The emergence of quantitative clinical development poses three critical questions for biopharma leaders:
- When is the optimum time to use quantitative tools?
- Where does quantitative modeling prove its value?
- What are the inherent limitations of these models?
Let’s dig into the answers to these questions.
When is the optimum time to deploy quantitative tools?
Quantitative modeling uses computers, algorithms and large datasets, essentially looking to the past for an idea of how the future might shape up.
“We begin the modeling process very early, even before the first clinical trial,” says Frank Hoke, PhD, vice president for quantitative clinical development for PAREXEL, a leading biopharmaceutical services company. Some of the most critical decisions of the entire drug development process – which can last a decade or more — happen in the human trials that begin in Phase I.
“We're making go, no-go decisions” in phase I, Hoke says. In the ensuing development phases, modeling can help establish a proof-of-concept and glean accurate dosage data to help target optimal patient populations. Still, “there may be some of the greatest value in the early phase,” Hoke says.
Where does quantitative modeling prove its value?
Clinical trials can succeed or fail based on getting dosages right. In trials, scientists look for the smallest and largest concentrations of a drug that produce a desired effect. “By understanding the two ends of that spectrum as well as in between, we can determine which doses or dose levels are most appropriate to study in a clinical trial,” Hoke says.
The challenge with dosages is that too much produces too many side effects, and too little does not improve people’s conditions.

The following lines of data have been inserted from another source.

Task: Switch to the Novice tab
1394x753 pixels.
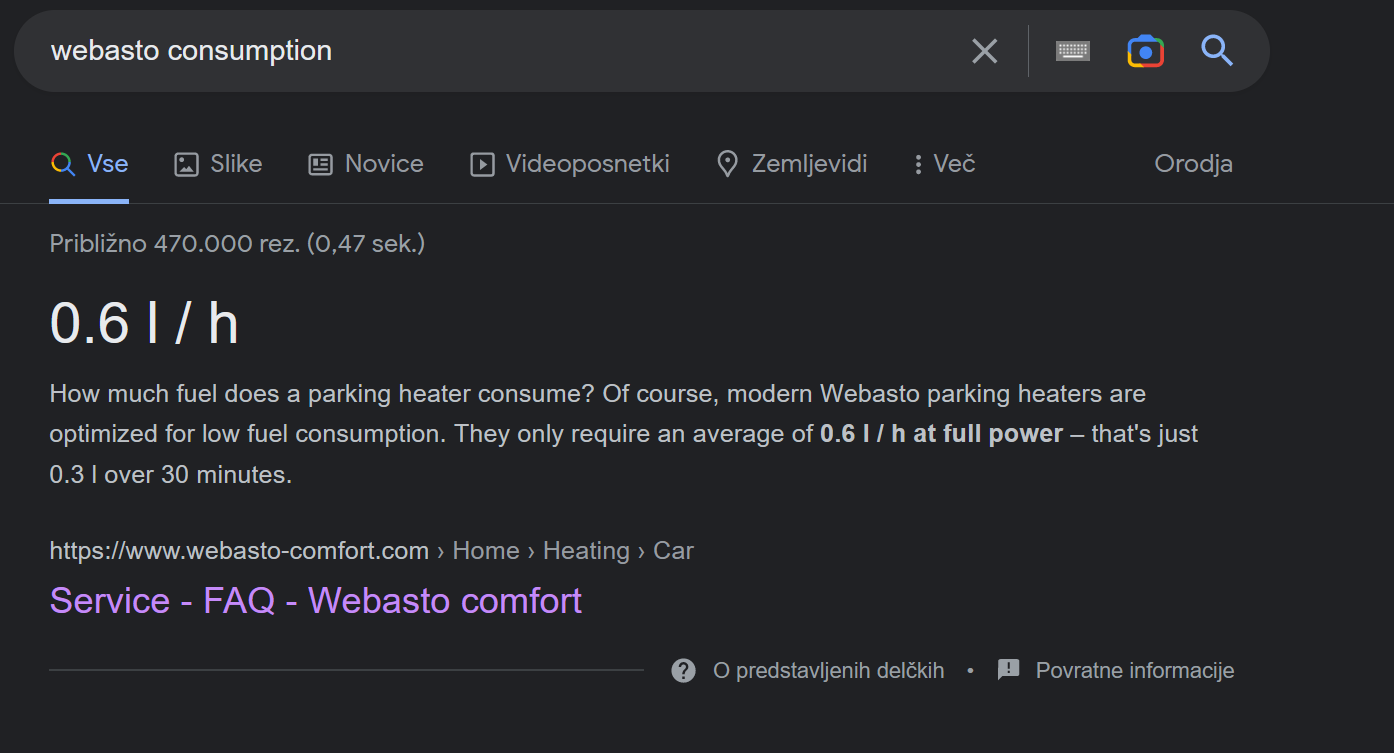Action: pos(366,164)
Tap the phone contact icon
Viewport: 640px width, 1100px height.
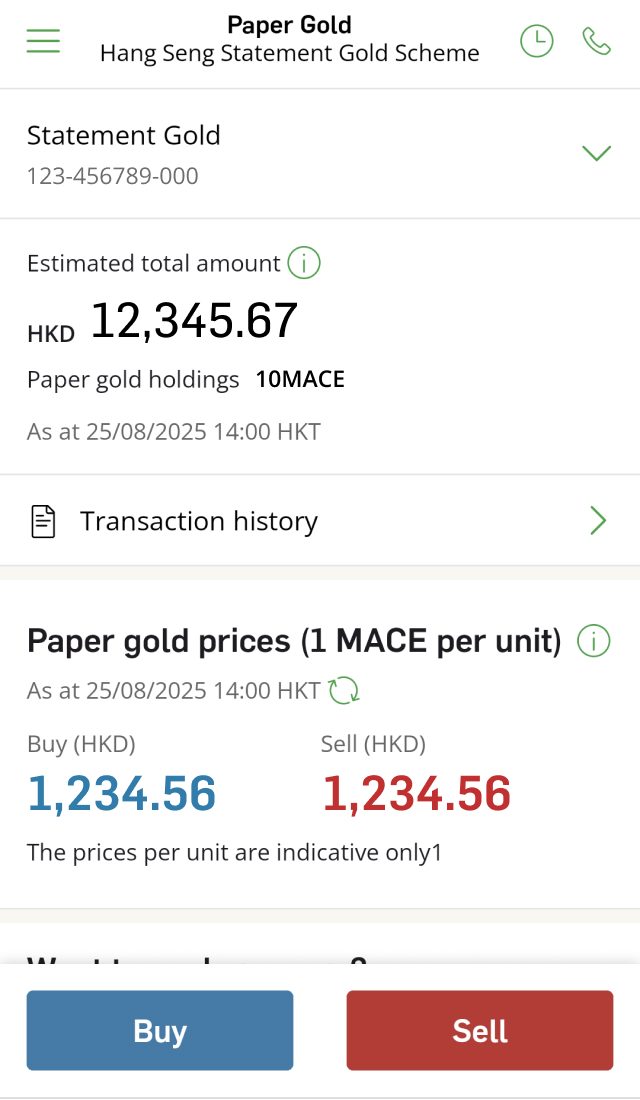[596, 41]
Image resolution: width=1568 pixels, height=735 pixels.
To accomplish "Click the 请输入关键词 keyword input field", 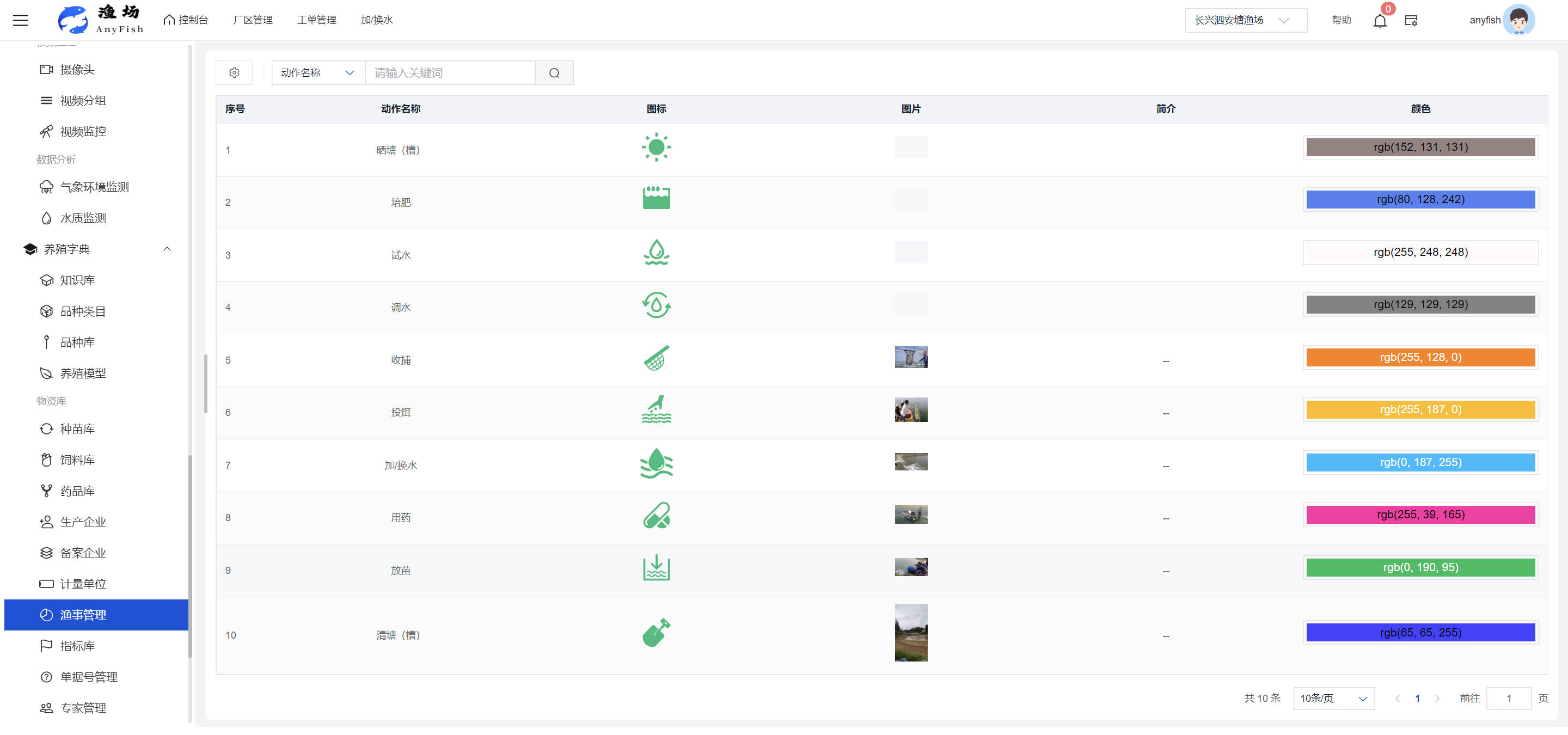I will coord(450,73).
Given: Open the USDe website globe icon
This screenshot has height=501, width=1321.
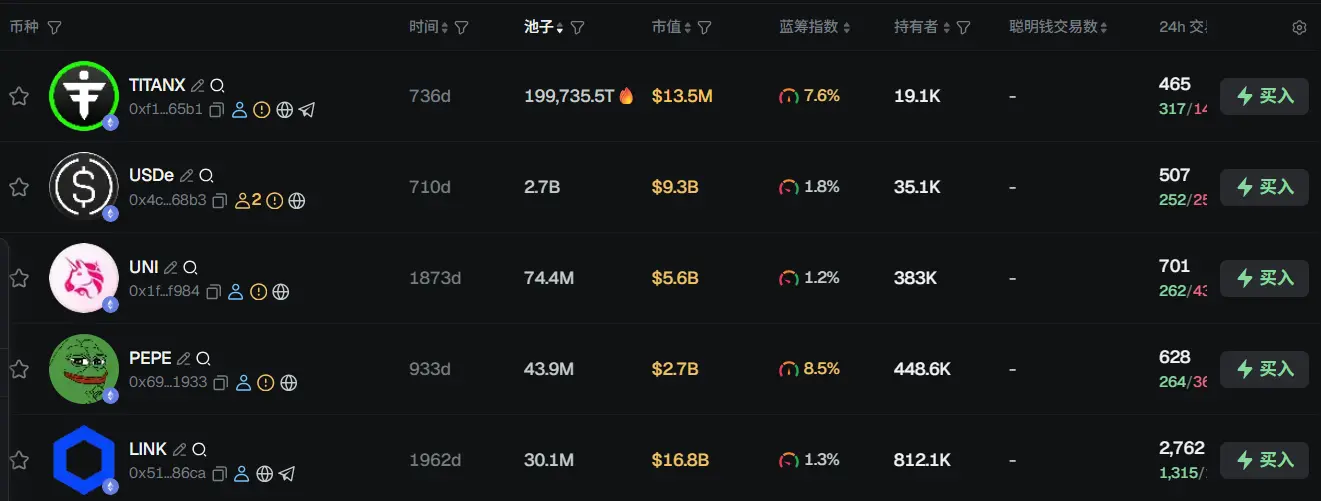Looking at the screenshot, I should click(x=297, y=201).
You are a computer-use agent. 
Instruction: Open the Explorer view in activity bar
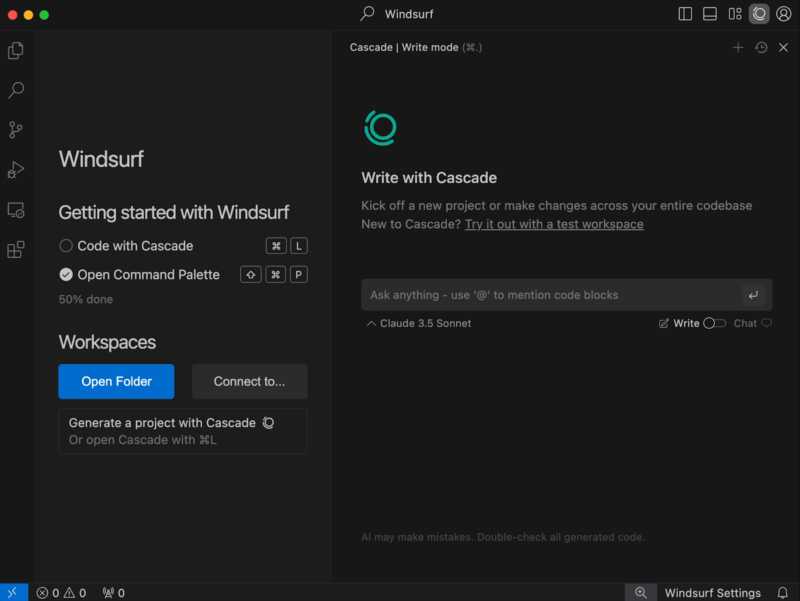(16, 50)
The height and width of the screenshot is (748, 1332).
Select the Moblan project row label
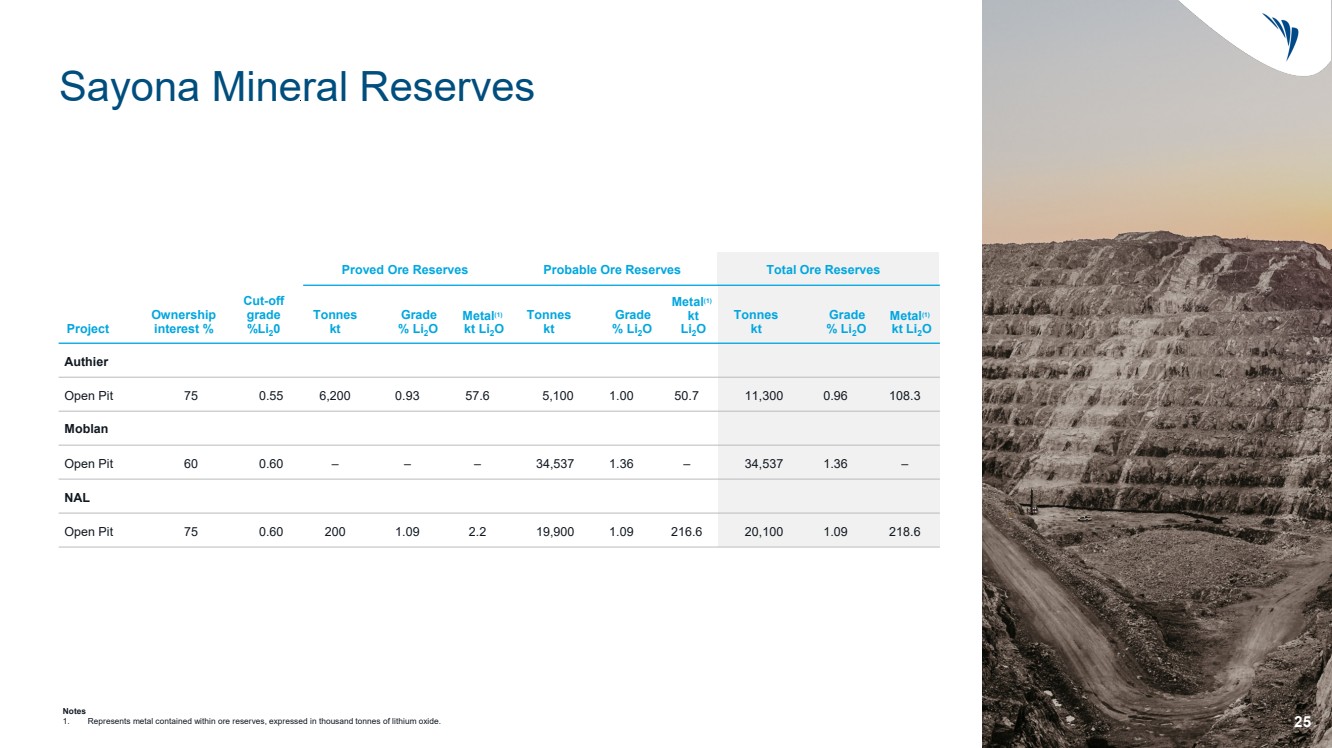pyautogui.click(x=86, y=429)
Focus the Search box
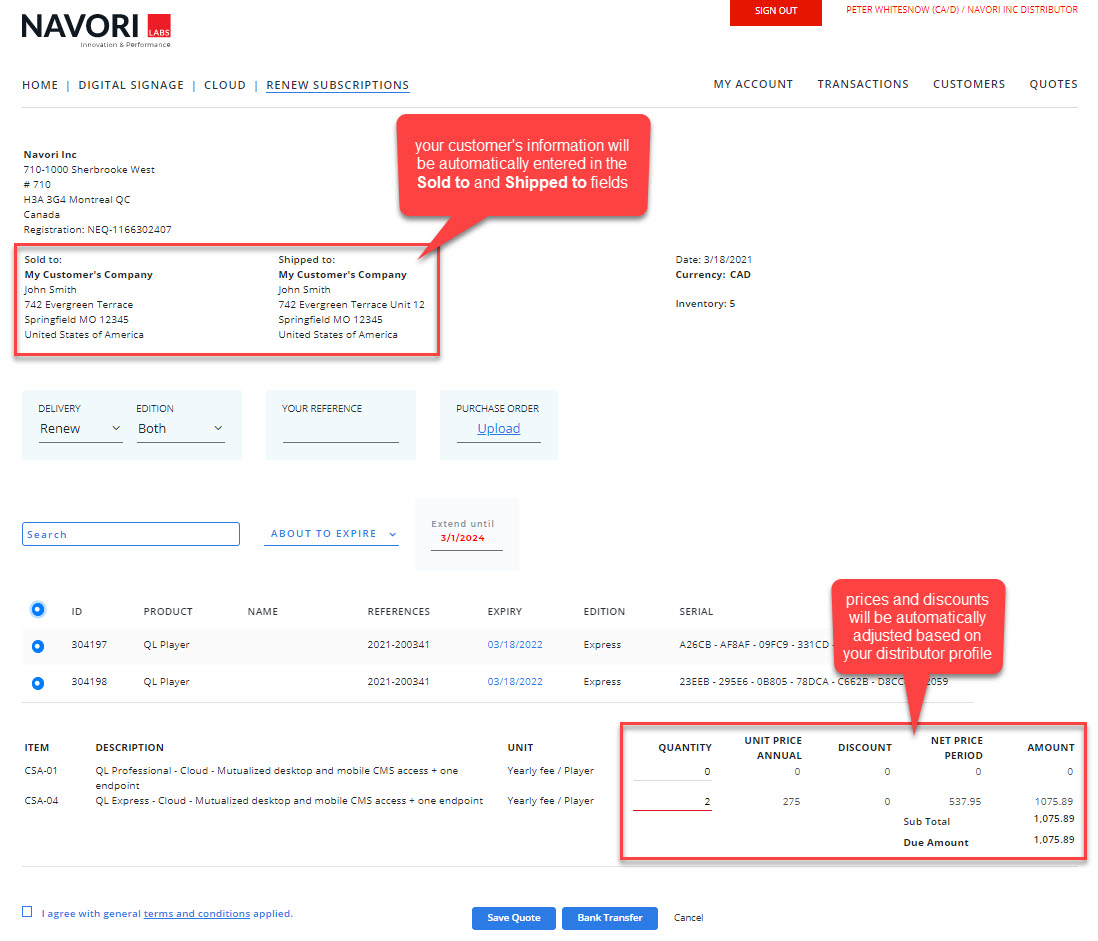Screen dimensions: 1098x941 coord(131,534)
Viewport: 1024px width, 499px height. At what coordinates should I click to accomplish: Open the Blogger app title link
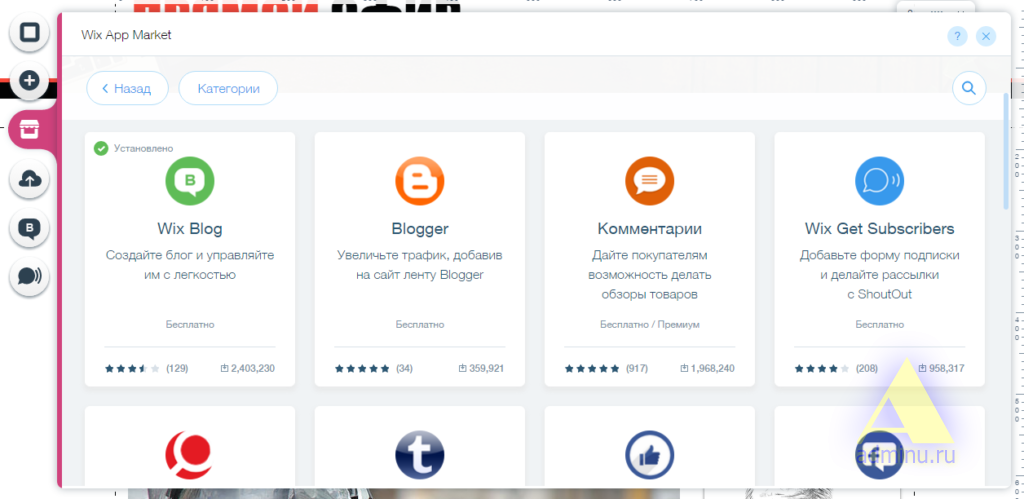419,229
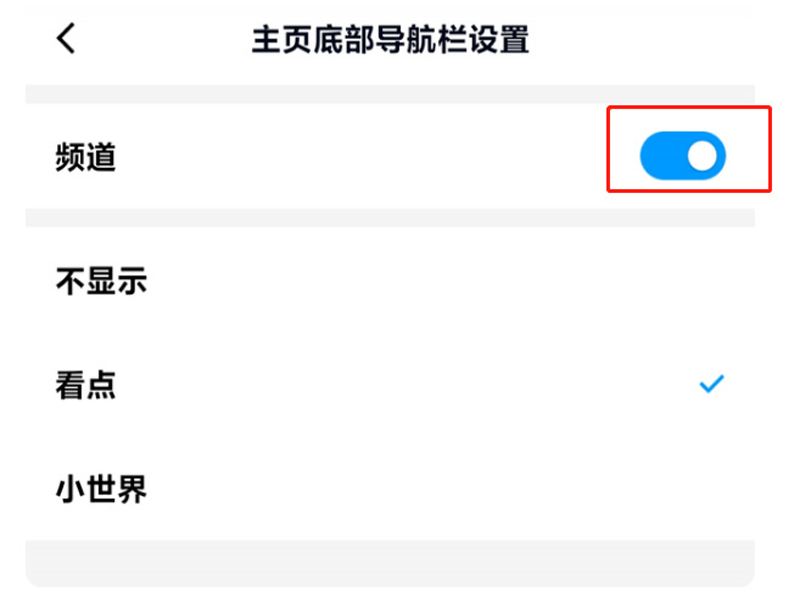Screen dimensions: 800x600
Task: Select the 不显示 option
Action: pyautogui.click(x=390, y=281)
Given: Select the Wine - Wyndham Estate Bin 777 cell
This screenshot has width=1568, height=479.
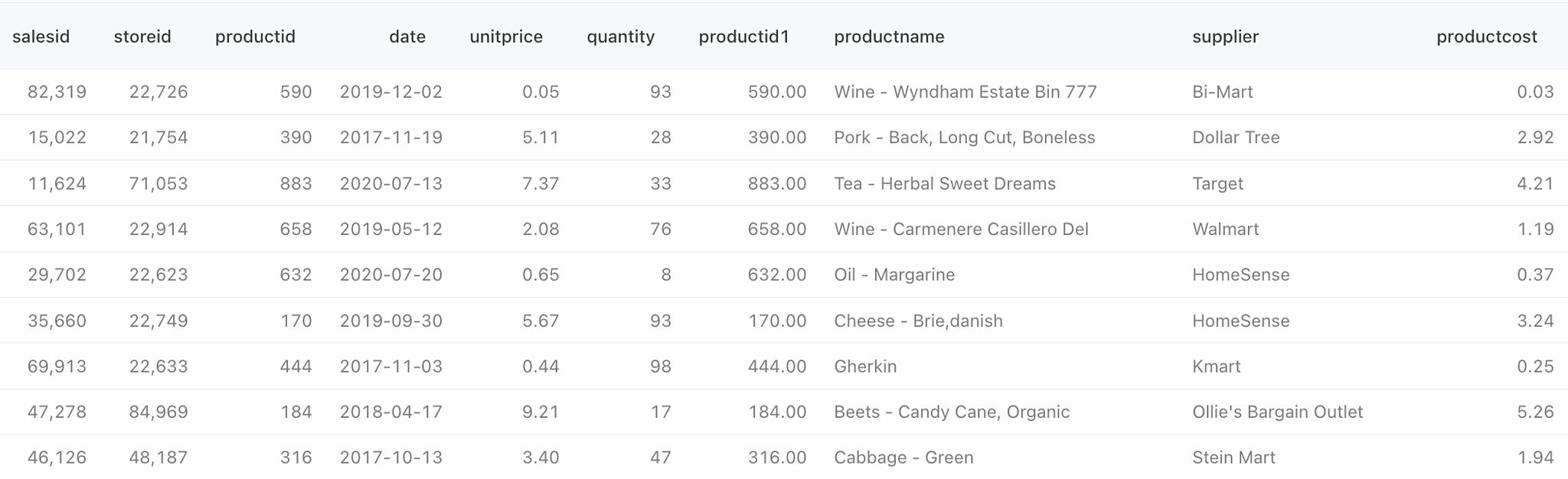Looking at the screenshot, I should coord(965,92).
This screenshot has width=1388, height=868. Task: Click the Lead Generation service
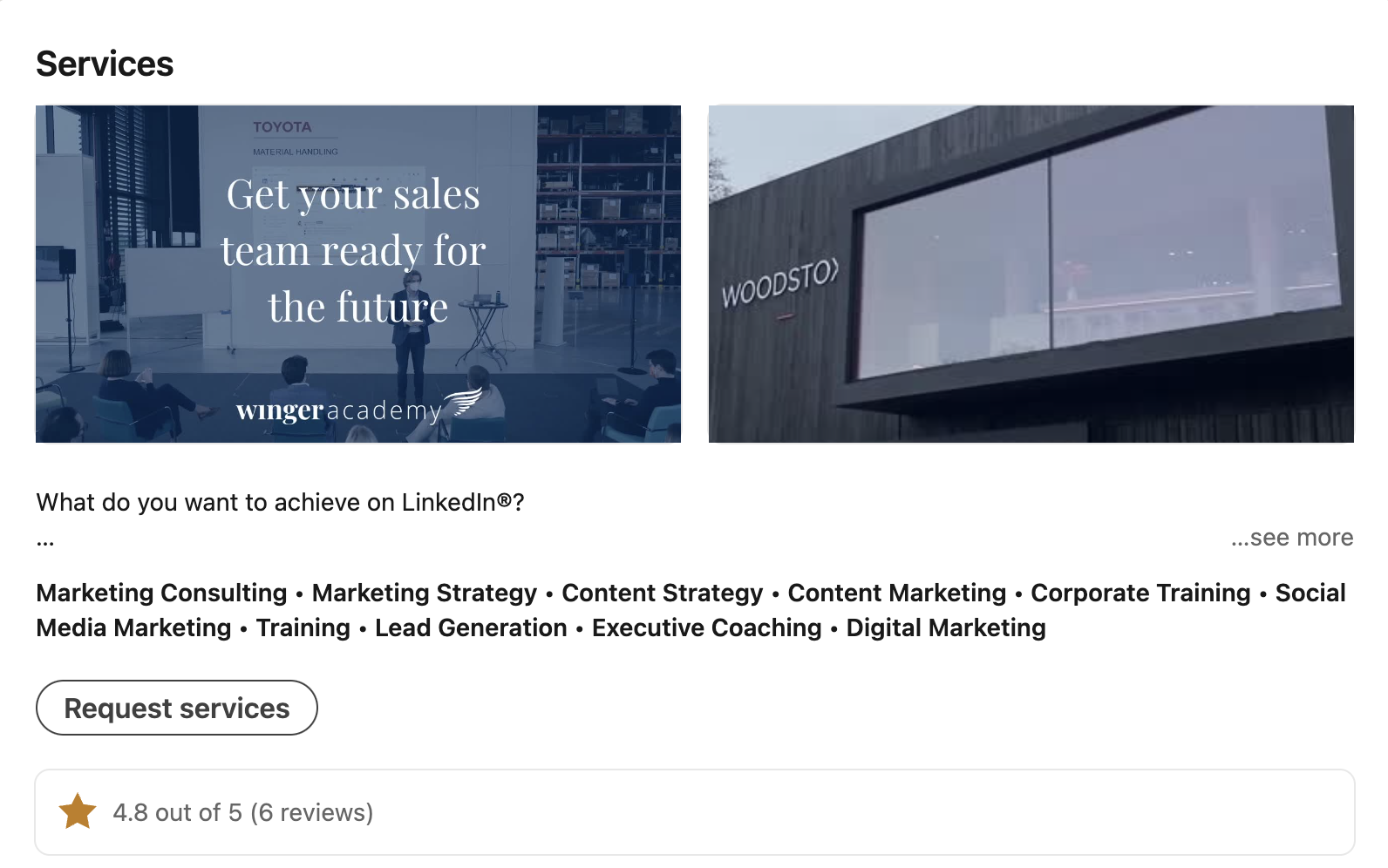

“It’s critical to understand the clinical benefit vs adverse events,” Hoke says. “Sometimes these models reveal where you need to be — the concentration range for maximum benefit and minimum risk that enables you to choose the most effective dose.”
A model is not static. It evolves through an iterative process and pulls in data from ever more sources, accounting for variables like age, ethnicity, gender and many more. And it can combine models. An exposure-response model, for instance, can be combined with a disease-progression model.
“If you understand the disease model and the drug exposure-response model, then you can combine the two to give you an even better understanding of all these previous components,” Hoke says.
What are the inherent limitations of quantitative modeling?
“Some people may shy away from a model because they say a model cannot capture the complexity of the biology and pharmacology of a human,” Hoke says. “Well, I think I would argue otherwise that we can.”
Though models are becoming more robust, it’s still crucial to understand exactly how a model was built, what assumptions it uses and what it can — and cannot — predict.
“We don't want clients to think the approaches we’re talking about in model-based drug development are going to be able to answer all of their questions,” Hoke says. “That's not realistic.”
Inevitably, quantitative modeling will always be about confronting what you don't know -- testing hypothesis that are costly, challenging or not feasible in patient populations.
“If you have a very early model with very little data, despite providing some insights there could be a large amount of uncertainty,” Hoke says. “As we refine it, add more information, it becomes more robust. Less uncertainty means it's going to be far more predictive.”